We agree a motion for reconsideration, unlike a motion for a new trial, cannot correct judicial error. We question the reasoning set forth in Blue Mountain Development Co. to the extent it based its holding on relating a motion for a new trial to a motion for reconsideration. In Gilberd v. AC Transit (1995) 32 Cal. App. 4th 1494 [38 Cal. Rptr. 2d 626], our division  [*771]  delineated the limited role of a motion for reconsideration. In Gilberd, supra, at p. 1500, we explained Code of Civil Procedure section 1008 gives the court no authority when deciding whether to grant a motion to reconsider to "reevaluate" or "reanalyze" facts and authority already presented in the earlier motion. Instead, the court may grant reconsideration only if presented with " 'new or different facts, circumstances, or law.' " In contrast, when considering a motion for a new trial, the court does not examine " 'new or different facts,' " but determines whether the court committed error. We, therefore, disagree with Blue Mountain Development Co. when it compared a motion for a new trial to a motion for reconsideration and find California Rules of Court, rule 3 does not apply to a postjudgment motion for reconsideration.

(Crotty v. Trader (1996) 50 Cal.App.4th 765, 770-71.)

            Here, Plaintiff does not demonstrate new or different facts, law or circumstances which justify reconsideration of the Court’s order. Plaintiff either complains that the Court made an error of law in not considering Plaintiff the prevailing party as to the suspended corporation Law Offices of Dixon Wong & Associates. Further, the failure to serve an order is not a fact or circumstance which the Courts should have considered in ruling on the merits of the motion. Nor is Plaintiff’s inability to pay sanctions a reason to deny sanctions, as it was not raised in connection with the original hearing and, in any event, goes to whether such sanctions order is collectible against Plaintiff, which is an enforceability issue.

            For purposes of enforcement of judgment: “ ‘Judgment’ means a judgment, order, or decree entered in a court of this state.” (Civ. Proc. Code, § 680.230 [bold emphasis added].)  Enforcement is by way of a writ of execution. (Civ. Proc. Code, § 699.510.)

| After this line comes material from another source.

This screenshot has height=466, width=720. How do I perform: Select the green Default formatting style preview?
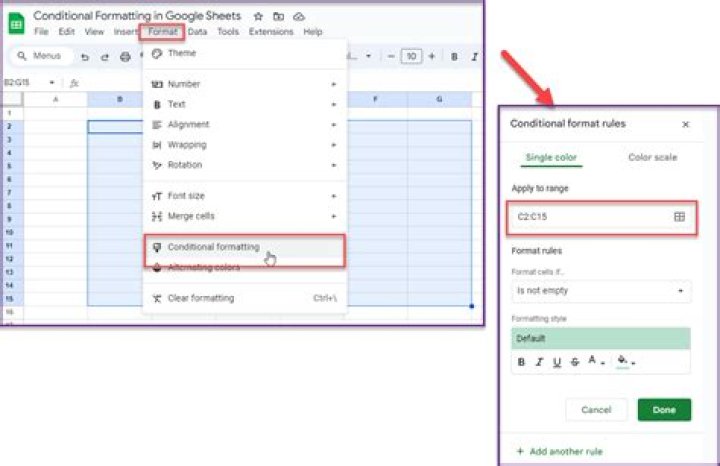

Weil and Brown observe that many attorneys seem to be unaware that monetary sanction orders are enforceable through the execution of judgment laws. (Weil & Brown, Cal. Practice Guide: Civil Procedure Before Trial 3 (The Rutter Group 1994) PP 9:344.21, 9:344.22, p. 9(1)-92.) These orders have the force and effect of a money judgment, and are immediately enforceable through execution, except to the extent the trial court may order a stay of the sanction. (See § 680.230,680.270, 699.510, subd. (a); Jones v. Otero, supra, 156 Cal. App. 3d at p. 759.) Unawareness of this remedy may explain why terminating sanctions are often sought when monetary sanctions are unpaid.

(Newland v. Superior Court (1995) 40 Cal.App.4th 608, 615.)

          As such, there is no basis for this Court to reconsider its ruling, and the motion for reconsideration is DENIED.